5. Voormolen EH, Diederen SJH, Woerdeman P, et al. Implications of Extracranial Distortion in Ultra-High-Field Magnetic Resonance Imaging for Image-Guided Cranial Neurosurgery. World Neurosurg 2019;126:e250-e8.

6. Lau JC, Khan AR, Zeng TY, MacDougall KW, Parrent AG, Peters TM. Quantification of local geometric distortion in structural magnetic resonance images: Application to ultra-high fields. Neuroimage 2018;168:141-51.

7. Duchin Y, Abosch A, Yacoub E, Sapiro G, Harel N. Feasibility of using ultra-high field (7 T) MRI for clinical surgical targeting. PLoS One 2012;7:e37328.

Figures

Figure 1: Coronal (left) and axial (right) images of the custom-built 3D grid phantom used to perform fine calibration of the 7T MRI system’s gradients. Distance measurements were performed as indicated with the red arrows, i.e. without going to the phantom’s edges, to avoid potential edge effects.

Figure 2: Sequence acquisition parameters for the 3T-7T imaging comparisons.

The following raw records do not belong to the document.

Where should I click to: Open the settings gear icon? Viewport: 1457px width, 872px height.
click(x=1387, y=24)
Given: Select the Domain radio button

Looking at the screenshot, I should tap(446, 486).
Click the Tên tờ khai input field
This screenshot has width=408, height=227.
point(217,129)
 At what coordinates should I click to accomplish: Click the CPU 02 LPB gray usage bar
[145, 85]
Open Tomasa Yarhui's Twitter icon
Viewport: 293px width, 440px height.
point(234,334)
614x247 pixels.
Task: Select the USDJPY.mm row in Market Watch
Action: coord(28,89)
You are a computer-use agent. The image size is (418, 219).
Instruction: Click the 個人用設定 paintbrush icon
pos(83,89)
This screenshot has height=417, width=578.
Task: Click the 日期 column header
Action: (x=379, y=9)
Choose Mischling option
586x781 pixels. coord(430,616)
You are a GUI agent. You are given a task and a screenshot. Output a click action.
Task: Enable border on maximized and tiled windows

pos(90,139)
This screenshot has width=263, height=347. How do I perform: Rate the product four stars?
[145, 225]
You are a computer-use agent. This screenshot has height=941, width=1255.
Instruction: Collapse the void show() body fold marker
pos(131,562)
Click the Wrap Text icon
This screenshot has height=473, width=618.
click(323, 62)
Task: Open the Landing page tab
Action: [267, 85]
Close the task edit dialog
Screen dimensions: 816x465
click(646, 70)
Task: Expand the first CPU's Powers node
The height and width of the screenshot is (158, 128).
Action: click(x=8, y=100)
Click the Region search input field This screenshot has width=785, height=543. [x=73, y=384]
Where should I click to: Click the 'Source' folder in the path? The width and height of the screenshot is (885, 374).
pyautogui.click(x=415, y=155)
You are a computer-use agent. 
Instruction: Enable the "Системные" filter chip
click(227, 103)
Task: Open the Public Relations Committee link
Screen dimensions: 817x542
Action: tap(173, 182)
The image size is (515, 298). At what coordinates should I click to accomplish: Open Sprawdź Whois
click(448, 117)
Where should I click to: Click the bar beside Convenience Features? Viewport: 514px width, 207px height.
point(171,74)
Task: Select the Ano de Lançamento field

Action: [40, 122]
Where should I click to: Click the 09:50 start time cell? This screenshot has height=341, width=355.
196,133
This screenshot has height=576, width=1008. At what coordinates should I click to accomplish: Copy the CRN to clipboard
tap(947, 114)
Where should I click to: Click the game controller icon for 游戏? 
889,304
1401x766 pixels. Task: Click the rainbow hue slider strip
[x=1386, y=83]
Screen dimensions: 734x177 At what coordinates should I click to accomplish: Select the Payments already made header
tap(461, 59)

The subjects had 10 skin-adhesive fiducials placed around the scalp at standard placement locations for frameless procedures.

Figure 3: Overlay of 3T and 7T MPRAGE images of one subject before (left) and after (right) applying the gradient scaling correction. The improvements are most pronounced at the skin surface around the head.

Figure 4: Fiducial location differences between 7T and 3T averaged across all fiducials and subjects for MPRAGE as a function of receiver bandwidths (Hz/pixel), and for the vendor’s 3D distortion correction (3D DC), and after applying the gradient scaling factor (GSC) and field map corrections. The * indicates significant (p <0.05) differences between steps with the same bandwidth, and before/after applying the GSC. The fieldmap correction did not improve the accuracy.

Figure 5: Image registration errors for the SPACE and FLAIR images at each field strength, compared to the MPRAGE images. GSC = gradient scaling factor.